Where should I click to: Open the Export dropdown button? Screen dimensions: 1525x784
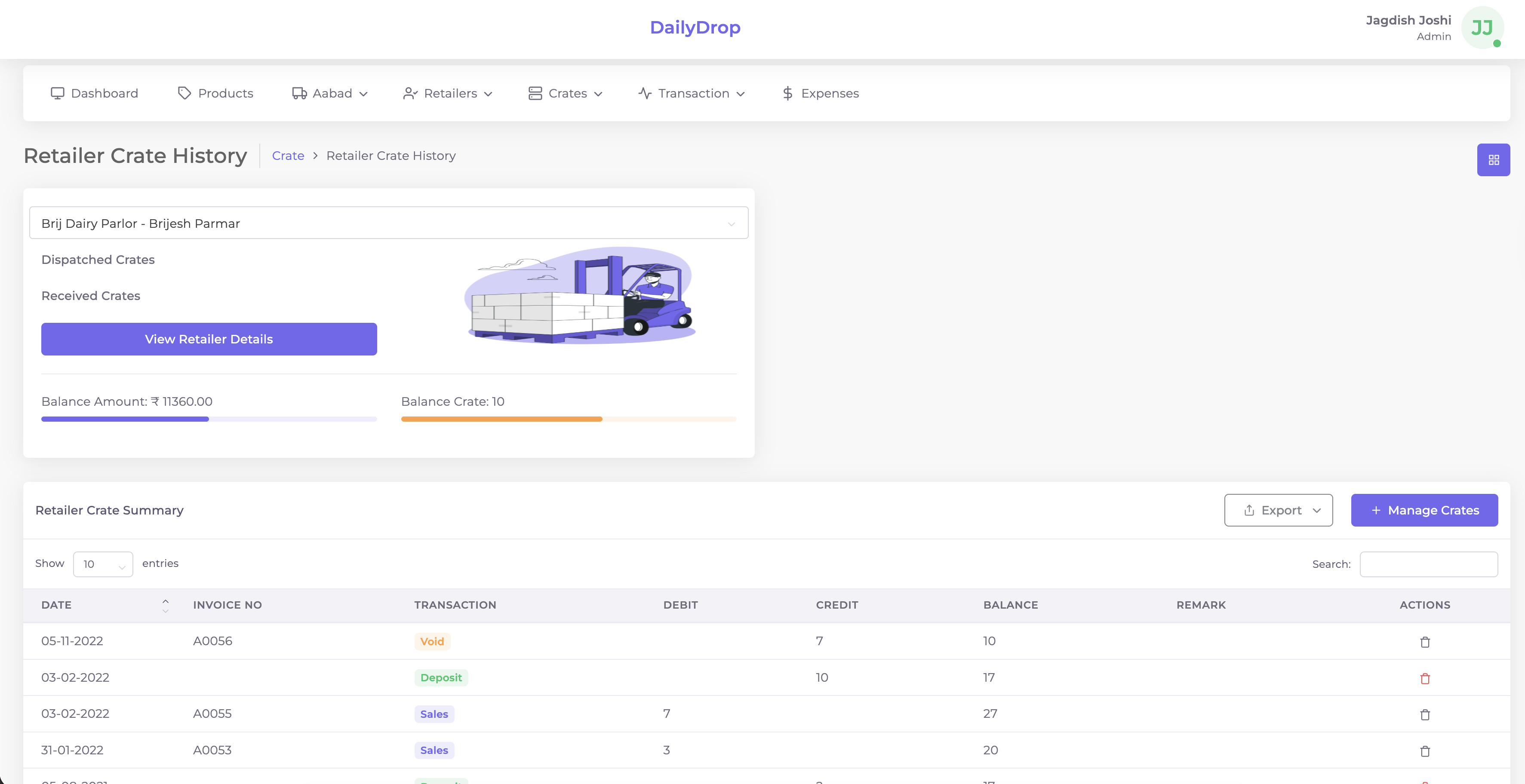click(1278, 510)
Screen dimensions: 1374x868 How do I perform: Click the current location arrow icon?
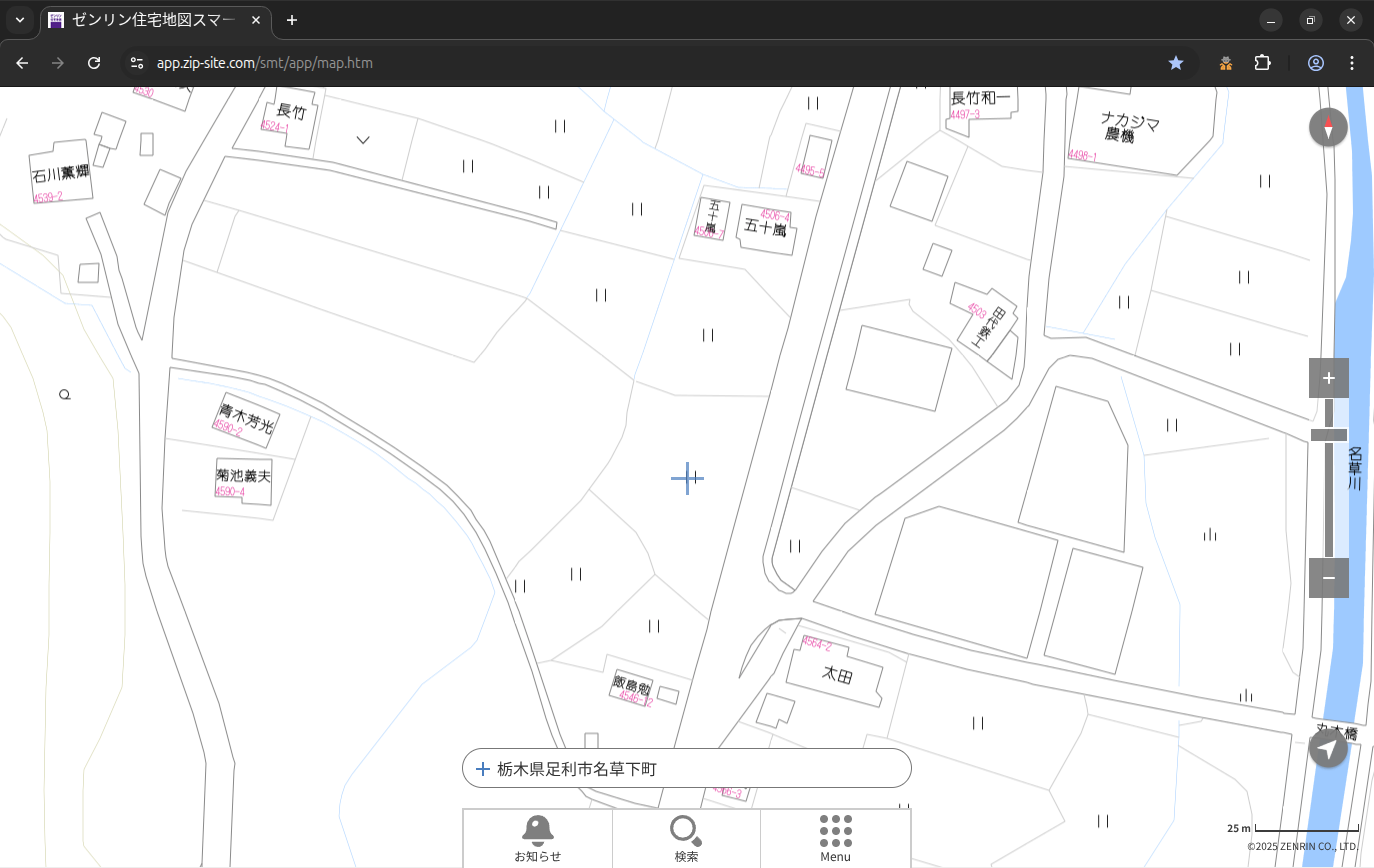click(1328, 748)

...

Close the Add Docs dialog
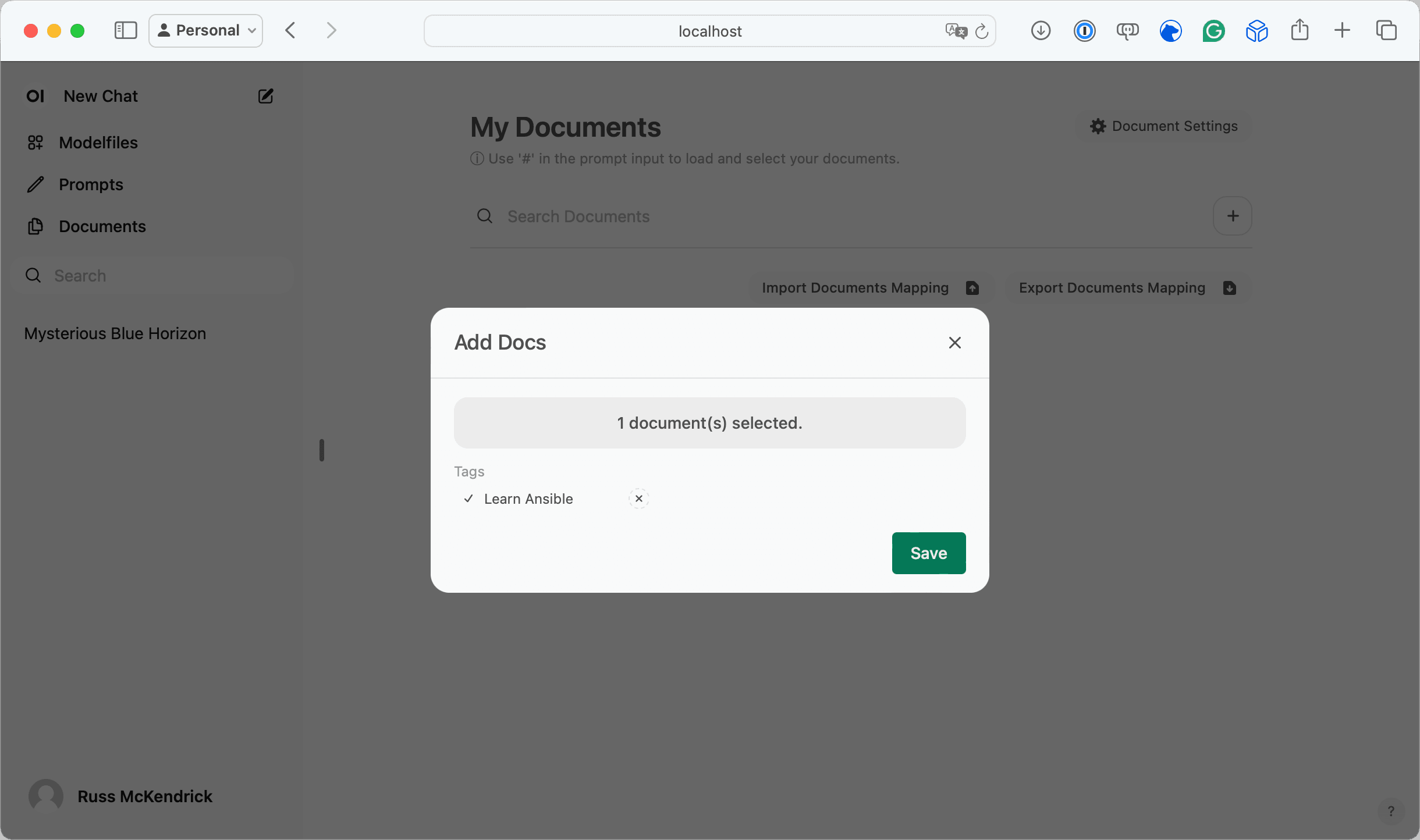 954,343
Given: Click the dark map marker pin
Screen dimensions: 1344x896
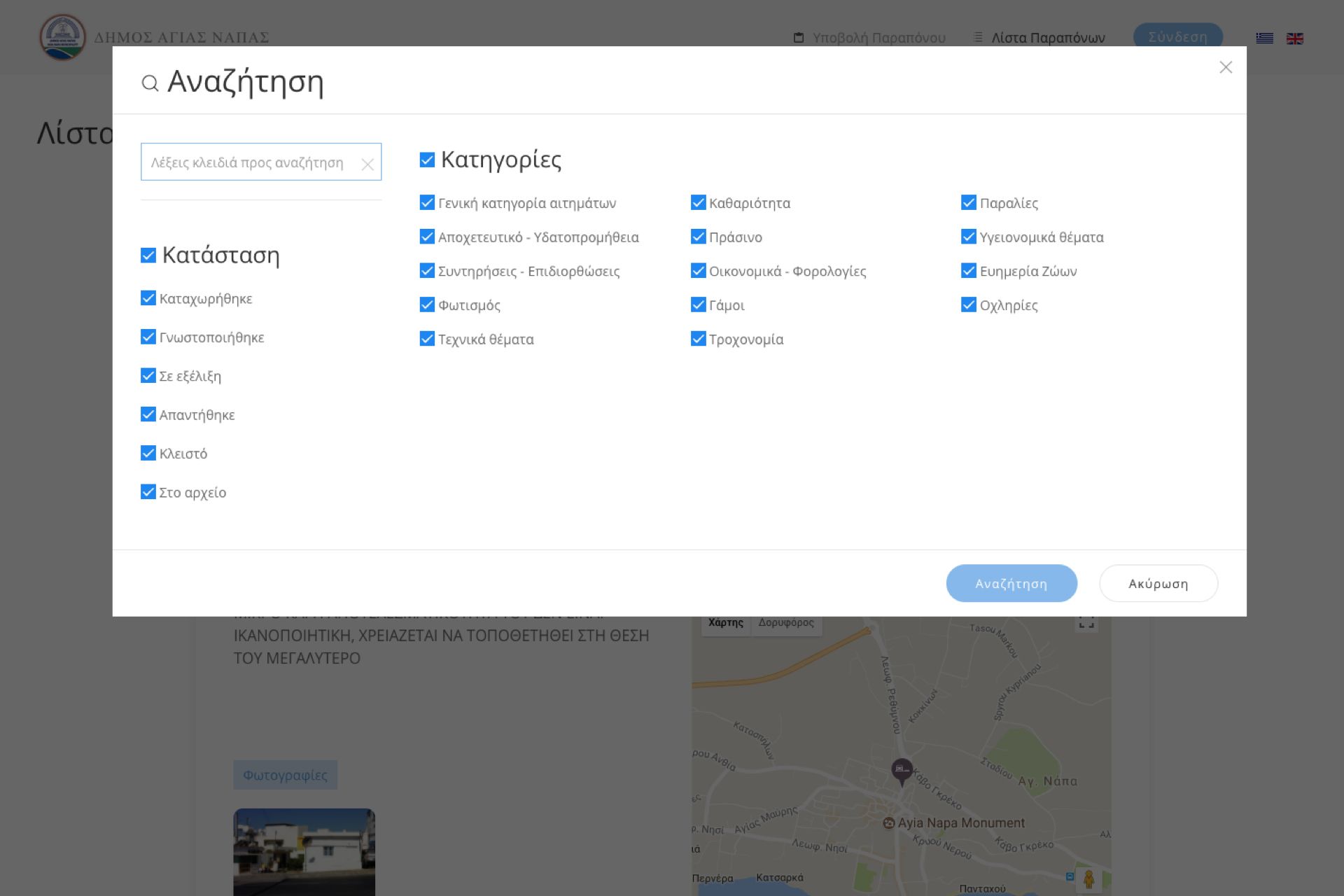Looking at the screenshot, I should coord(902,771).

...

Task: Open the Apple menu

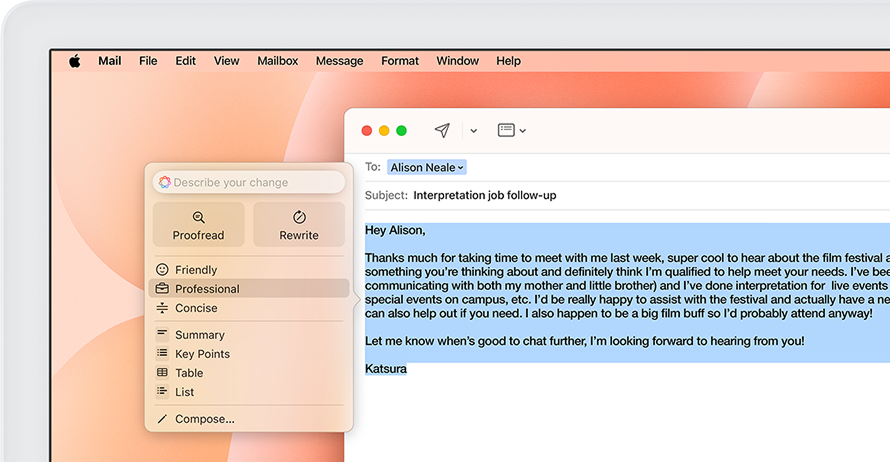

■ **To do**: Could you change "arrow" to "pointer" in everything from the line containing "Screen dimensions: 1374x868" down to the line containing "click(1328, 748)" and give back only those lines, with all else unchanged and the pictures left out?

■ **Correct response**:
Screen dimensions: 1374x868 How do I perform: Click the current location pointer icon?
click(1328, 748)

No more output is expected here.